# Predator calls



## The100road (Feb 15, 2018)

made these last week. I am very happy with how my raspy rabbit calls have been sounding lately. I think I have the tuning thing down.

Reactions: Like 2 | EyeCandy! 8 | Way Cool 7


----------



## The100road (Feb 15, 2018)

Cherry & walnut from @rob3232 
Red Mallee from @NYWoodturner

Reactions: Like 2


----------



## Mike1950 (Feb 15, 2018)

They are all nice

Reactions: Thank You! 1


----------



## Nature Man (Feb 15, 2018)

Wood is so gorgeous! Great looking calls! Chuck

Reactions: Thank You! 1


----------



## CWS (Feb 15, 2018)

Very nice calls.

Reactions: Thank You! 1


----------



## myingling (Feb 15, 2018)

some good looking calls

Reactions: Thank You! 1


----------



## DKMD (Feb 15, 2018)

Nice work, Stan!

Reactions: Thank You! 1


----------



## Bigdrowdy1 (Feb 15, 2018)

Nice looking calls, but the Red Mallee is the bomb!

Reactions: Thank You! 1 | Agree 1


----------



## The100road (Feb 15, 2018)

Bigdrowdy1 said:


> Nice looking calls, but the Red Mallee is the bomb!

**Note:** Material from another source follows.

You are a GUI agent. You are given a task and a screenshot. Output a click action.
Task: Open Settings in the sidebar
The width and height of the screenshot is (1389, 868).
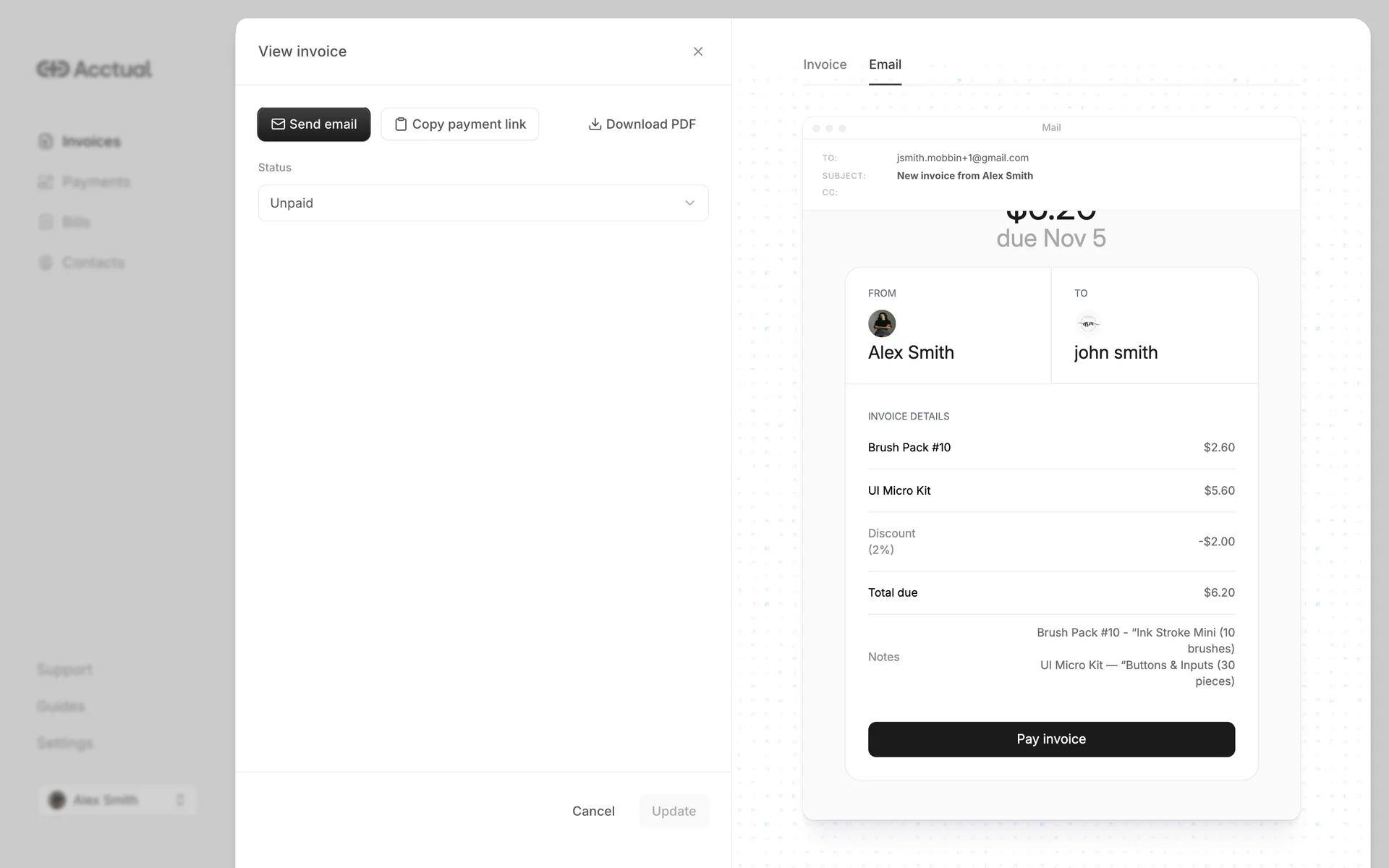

I agree. I’m a sucker for Red Mallee.


----------



## NYWoodturner (Feb 15, 2018)

Wow Stan -if those sound as good as they look you should get a pretty penny for them. Nicely done.


----------



## The100road (Feb 15, 2018)

Thanks Scott. Walnut & cherry sold. Red Mallee is a gift to a friend.


----------



## Wildthings (Feb 15, 2018)

Wow! spectacular! Lucky friend!

Reactions: Thank You! 1 | Agree 1


----------